Lozan'ın 2023'te gizli maddelerinin yürürlüğe gireceğini varsayarak 2023 hedefi konuldu. Neredeyse tüm planlar da buna göre yapılıyor. Lozan'ın gizli maddesi olup olmadığını da aslında tam manası ile bilen yok.

En azından benim çevremde bilen yok.

Madenlerimizin çıkarılması ve işletilmesi ile ilgili bir madde olduğu ben kendimi bildim bileli konuşulur durur.

Anlaşmaların işletilmesi güç meselesidir.

Anlaşma yapmak da öyle.

Lozan'da çözülemeyen bir Musul Kerkük meselesi var. Tarih okuyanlar bilir.

Sorun daha sonraki görüşmelere kalmıştır. En sonunda da "Irak'ın toprak bütünlüğü olduğu sürece bu iki bölgenin Irak'ta kalması" kararlaştırılmış ancak Irak'ın toprak bütünlüğünün bozulması durumunda Musul ve Kerkük'ün Türkiye'ye verilmesi kararlaştırılmıştır (1926 Ankara Antlaşması).

Şimdi Ankara'da davul zurna ile karşıladığımız, kendilerini temsil ettiği iddia edilen bezi arkalarına astığımız, resmi törenle karşıladığımız, dünün teröristi barzani Musul ve Kerkük'te bir referandum yapmaya hazırlanıyor. Bölgenin bağımsız bir Kürt devleti olması için adım atacaklarını açıklıyor.

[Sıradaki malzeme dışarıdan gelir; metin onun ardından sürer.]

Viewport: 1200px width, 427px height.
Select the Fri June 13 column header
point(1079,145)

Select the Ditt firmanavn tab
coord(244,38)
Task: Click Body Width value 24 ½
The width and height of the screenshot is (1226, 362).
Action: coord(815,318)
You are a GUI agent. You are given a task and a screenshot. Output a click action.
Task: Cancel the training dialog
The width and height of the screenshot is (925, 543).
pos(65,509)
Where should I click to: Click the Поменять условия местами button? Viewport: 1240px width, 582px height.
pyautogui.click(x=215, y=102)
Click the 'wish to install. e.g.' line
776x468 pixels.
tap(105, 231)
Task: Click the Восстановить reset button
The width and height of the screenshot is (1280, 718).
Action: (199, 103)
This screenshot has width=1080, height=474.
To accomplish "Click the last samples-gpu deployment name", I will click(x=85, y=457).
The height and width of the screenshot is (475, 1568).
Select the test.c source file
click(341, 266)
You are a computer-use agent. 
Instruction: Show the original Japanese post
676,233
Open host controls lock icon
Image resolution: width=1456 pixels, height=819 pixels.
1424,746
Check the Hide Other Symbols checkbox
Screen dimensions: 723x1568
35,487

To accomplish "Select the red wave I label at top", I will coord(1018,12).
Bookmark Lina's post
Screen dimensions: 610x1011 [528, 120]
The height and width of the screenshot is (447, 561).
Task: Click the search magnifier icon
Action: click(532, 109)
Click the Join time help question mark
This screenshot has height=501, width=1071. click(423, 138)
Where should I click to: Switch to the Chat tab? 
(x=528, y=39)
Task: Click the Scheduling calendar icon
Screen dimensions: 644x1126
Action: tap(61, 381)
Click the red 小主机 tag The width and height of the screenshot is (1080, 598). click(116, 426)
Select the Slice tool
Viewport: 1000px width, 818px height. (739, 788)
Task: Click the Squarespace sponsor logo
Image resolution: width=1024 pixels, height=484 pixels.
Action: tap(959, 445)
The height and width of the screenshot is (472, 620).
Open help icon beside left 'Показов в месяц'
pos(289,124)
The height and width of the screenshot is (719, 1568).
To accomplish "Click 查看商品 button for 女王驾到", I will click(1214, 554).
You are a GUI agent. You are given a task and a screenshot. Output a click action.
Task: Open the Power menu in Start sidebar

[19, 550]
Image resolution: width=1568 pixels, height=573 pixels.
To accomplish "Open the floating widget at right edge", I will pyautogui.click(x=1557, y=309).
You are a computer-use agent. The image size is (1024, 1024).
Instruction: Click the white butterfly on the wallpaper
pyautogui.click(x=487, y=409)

Lozan'daki gizli maddeleri düşünmek yerine Ankara Anlaşması'nın açık maddelerine bir göz atarsak bu gelişme bizim için çok olumlu.

Adamlar referandumu yapsınlar. Bizim buna karşı çıkmamız gerekli değil.

Daha sonra bağımsızlıklarını da ilan etsinler. Bu durumda Irak'ın resmi olarak toprak bütünlüğü de bozulmuş oluyor.

Bu durum da yaşandıktan sonra Türkiye Ankara Anlaşması'nı ortaya çıkarsın ve Musul ile Kerkük'ü yeniden Misak-ı Milli'ye katsın.

Elbette bu bahsi geçen süreç sandığımız kadar kolay olmayacaktır.

Dünyada çok daha farklı gelişmeler, çok daha farklı entrikalar olacaktır.

Belki ülkenin başka kesimlerinde farklı sorunlar ortaya çıkacak ya da çıkarılacaktır. Belki ekonomik temelli krizler çıkarılacak, belki de çok daha can sıkıcı gelişmeler yaşanacaktır.

Ancak her ne olursa olsun Türkiye'nin Musul ve Kerkük'teki konsantrasyonunu kaybetmemesi gereklidir.

Büyük devlet olmak haklarını sonuna kadar savunmayı gerektirir.